As I went through CMO.com’s “Digital Marketing In 2013: Predictions From 86 Industry Luminaries,” a question came to my mind: What is that one thing a CMO should get right in 2013? Not Top 10, not Top 5, not even Top 3. What should be the Top 1 priority for a CMO in 2013? There are many answers to this question; I would like to share my view in this article.

As I talk to senior marketing executives during my travels across Europe, many questions with the same underlying theme keep coming up. Here are a few examples:

  • What do I do with this explosion of data that I have? Or better still: What do I do with big data?
  • Predictive analytics–yes, that is exactly where we want to be! How are others going about doing this? (This question is usually followed up with the example of how retailer Target was able to predict a teenager’s  pregnancy even before her father knew.)
  • We want to become a data-driven organization, but it is proving very difficult. What can we do differently?
  • Analytics is key for our business. How do I best use it?
  • Our analytics team creates way too many reports. How can I focus them on generating insights that my team and business can act on?
  • What are others doing in the field of analytics? How big should the analytics team be?
  • Should I have a centralized analytics function, or should I create individual teams for each geo/business?

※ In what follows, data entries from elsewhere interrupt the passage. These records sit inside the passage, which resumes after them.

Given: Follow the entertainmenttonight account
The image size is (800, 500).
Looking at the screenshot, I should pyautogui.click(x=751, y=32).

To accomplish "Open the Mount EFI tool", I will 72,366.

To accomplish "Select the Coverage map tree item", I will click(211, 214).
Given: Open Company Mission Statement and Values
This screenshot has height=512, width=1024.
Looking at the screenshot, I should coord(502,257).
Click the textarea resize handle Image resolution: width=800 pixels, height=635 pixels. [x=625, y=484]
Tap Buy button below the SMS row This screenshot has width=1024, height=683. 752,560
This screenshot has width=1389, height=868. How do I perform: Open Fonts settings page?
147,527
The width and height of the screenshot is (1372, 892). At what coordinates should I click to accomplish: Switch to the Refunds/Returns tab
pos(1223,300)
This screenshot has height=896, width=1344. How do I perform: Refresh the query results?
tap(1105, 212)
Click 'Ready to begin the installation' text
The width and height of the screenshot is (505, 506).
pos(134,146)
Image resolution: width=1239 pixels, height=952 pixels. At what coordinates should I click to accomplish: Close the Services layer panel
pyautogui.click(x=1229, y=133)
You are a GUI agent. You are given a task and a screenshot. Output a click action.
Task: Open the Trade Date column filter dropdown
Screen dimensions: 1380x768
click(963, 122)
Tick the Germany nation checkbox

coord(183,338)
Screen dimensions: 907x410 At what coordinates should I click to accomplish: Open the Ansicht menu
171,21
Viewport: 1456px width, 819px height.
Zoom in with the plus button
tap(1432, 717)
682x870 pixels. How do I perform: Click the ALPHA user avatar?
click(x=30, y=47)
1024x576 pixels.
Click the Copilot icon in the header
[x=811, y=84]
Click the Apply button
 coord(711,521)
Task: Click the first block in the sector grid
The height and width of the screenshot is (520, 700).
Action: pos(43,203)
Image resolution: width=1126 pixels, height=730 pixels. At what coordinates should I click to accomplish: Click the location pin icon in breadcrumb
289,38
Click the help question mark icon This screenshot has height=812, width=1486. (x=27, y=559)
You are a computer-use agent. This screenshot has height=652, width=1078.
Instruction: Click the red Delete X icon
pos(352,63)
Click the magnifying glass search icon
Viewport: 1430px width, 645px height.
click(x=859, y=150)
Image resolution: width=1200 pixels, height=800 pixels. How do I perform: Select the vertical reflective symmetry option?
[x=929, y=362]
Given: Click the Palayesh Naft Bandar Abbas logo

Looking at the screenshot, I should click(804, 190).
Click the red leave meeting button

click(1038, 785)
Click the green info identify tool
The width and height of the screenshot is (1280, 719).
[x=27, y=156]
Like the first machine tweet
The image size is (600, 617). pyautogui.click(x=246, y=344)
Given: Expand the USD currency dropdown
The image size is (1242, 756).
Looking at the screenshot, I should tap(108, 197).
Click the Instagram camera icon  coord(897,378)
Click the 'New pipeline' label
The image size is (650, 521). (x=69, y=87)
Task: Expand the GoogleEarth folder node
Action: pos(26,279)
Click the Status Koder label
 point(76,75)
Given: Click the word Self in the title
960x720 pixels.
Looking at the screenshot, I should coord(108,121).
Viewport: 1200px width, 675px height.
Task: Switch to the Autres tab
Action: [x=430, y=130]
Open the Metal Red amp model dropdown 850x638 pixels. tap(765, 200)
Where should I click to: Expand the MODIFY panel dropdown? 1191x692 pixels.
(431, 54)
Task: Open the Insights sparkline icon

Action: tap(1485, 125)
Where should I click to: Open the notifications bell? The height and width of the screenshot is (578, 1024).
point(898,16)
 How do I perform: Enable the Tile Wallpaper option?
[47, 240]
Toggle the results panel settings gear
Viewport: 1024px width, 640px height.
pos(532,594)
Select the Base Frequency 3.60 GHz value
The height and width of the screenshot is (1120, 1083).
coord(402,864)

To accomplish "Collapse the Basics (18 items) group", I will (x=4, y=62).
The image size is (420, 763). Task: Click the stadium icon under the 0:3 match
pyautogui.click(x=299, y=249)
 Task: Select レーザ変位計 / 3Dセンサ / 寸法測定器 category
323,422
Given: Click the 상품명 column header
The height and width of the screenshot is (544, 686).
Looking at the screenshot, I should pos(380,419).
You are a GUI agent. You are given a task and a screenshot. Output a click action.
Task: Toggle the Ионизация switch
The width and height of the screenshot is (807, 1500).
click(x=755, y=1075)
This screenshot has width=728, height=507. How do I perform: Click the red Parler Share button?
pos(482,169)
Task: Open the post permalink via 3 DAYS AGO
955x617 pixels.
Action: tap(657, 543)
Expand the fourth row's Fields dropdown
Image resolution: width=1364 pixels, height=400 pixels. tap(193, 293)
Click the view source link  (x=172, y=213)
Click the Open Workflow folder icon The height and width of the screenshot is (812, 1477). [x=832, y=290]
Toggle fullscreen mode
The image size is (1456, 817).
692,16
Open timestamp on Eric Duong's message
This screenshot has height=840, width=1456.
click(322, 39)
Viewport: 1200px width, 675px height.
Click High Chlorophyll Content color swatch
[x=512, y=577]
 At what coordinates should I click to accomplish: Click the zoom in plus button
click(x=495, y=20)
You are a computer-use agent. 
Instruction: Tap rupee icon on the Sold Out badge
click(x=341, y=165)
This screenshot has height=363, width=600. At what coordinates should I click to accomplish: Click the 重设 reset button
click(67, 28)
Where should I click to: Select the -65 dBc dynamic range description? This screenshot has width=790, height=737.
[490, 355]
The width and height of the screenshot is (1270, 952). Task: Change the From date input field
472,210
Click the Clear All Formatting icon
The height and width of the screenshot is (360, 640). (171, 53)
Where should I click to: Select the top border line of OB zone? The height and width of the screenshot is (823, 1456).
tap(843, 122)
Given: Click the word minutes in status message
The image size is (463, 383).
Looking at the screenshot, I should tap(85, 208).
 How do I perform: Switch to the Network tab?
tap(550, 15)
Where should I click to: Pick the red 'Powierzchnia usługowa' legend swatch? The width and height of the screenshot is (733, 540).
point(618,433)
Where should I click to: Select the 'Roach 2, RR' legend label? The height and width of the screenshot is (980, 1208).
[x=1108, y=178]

The common thread in all of these is the fact that companies are grappling with taking control of and generating business-relevant insights from their digital data. As data morphs into big data, and big data morphs into something more enormous, the size of this challenge will also grow. Having the right technology to address this is all but a given–it is a hygiene factor, as they say. Companies that have not invested in the right technology to address this challenge will need to do that sooner, not later.

However, technology is just one piece of the organizational foundation required to address this. Organizations that have successfully started to address this have moved from tackling point problems (such as analytics reporting, big data, predictive analytics) individually, and have taken a more holistic view by bringing together executive sponsorship, business evangelists, change agents, technologists, analysts, marketers, process experts, and business sponsors.

So, in 2013, in my opinion, the top thing that CMOs should focus on is taking control of their digital data holistically to form a bedrock for creating scalable and sustainable business-relevant insights. And then, in 2014 and onward, we can discuss how to best leverage the gold from this goldmine rather than discussing its size, shape, and structure.